Native American Reservation Declares ‘Jesus Christ Is Lord’ With Public Billboard

In a surprising move of government endorsement of religion, the government of the Crow Nation Native American reservation in Montana has paid for a public billboard which states “Jesus Christ Is Lord on the Crow Nation.” The Christian sign was sponsored by the government and erected sometime in December.

According to Indian Country, the government of the reservation is permitted to do this due to a “Jesus is Lord” resolution passed by Senator C.J. Stewart in 2013. The bill’s full title is, “The Crow Tribal Legislature to honor God for his great blessings upon the Crow Tribe and to proclaim Jesus Christ as Lord of the Crow Indian Reservation.”

Stewart drafted the “Jesus is Lord” resolution in the language of the Crow tribe, referring to Jesus as Ischawuuannaukaasua, meaning ‘The One with Pierced Hands.’

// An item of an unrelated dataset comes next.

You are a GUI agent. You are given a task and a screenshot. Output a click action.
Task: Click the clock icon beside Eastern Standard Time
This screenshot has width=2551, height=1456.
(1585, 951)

While the Crow Nation constitution does protect the freedom of its people to practice any religion they please, the resolution essentially affirms the fact that the Crow Tribe has widely embraced the teachings of Jesus, specifically Pentecostalism. These followers of Christ in particular were similar to Crow Tribe practices like faith, prayer, prayer healing, and fasting.

“One of the main draws of Pentecostalism for Natives is that it’s so informal and embraced individual spiritualism,” said Tim McCleary, the Crow Tribal Historian.

Much of the Crow Tribe was converted to follow the teachings of Jesus Christ by Pentecostal missionaries John and Georgia Forbes in 1920.

Though the “Jesus is Lord” billboard might seem controversial and even downright offensive, Senator Stewart claims the message wasn’t meant to cause any disturbance. In fact, Stewart was very careful when drafting the resolution to keep everyone in the tribe happy, saying, “By all means, we didn’t want it to disturb or offend anybody.” And so far, nobody has objected to the “Jesus is Lord” sign. Stewart even claims that message about Jesus “needed to be done” on account of rising death rates within the tribe.

While no one in the Crow Nation seems upset about the Jesus billboard, some in surrounding areas and from other tribes have criticized the resolution.

“They’re saying we’re giving up our culture and things of that nature, but you know what? We still speak our language, we still practice traditional beliefs, and we have the largest tribal buffalo herd and hunt them. We’re not trying to assimilate anybody, we’re just referencing our Lord.”

According to Patheos, the Crow people are taught to “respect all religions,” which is why it might be strange to some outsiders that Crow Nation have chosen to identify Jesus as the sole messiah.

“Some people may not believe in the name of Jesus,” said Stewart. “That’s fine, we don’t put that down.”

What do you think about a public message supporting Jesus Christ? Should the reservation be allowed to post a billboard that says “Jesus is Lord”?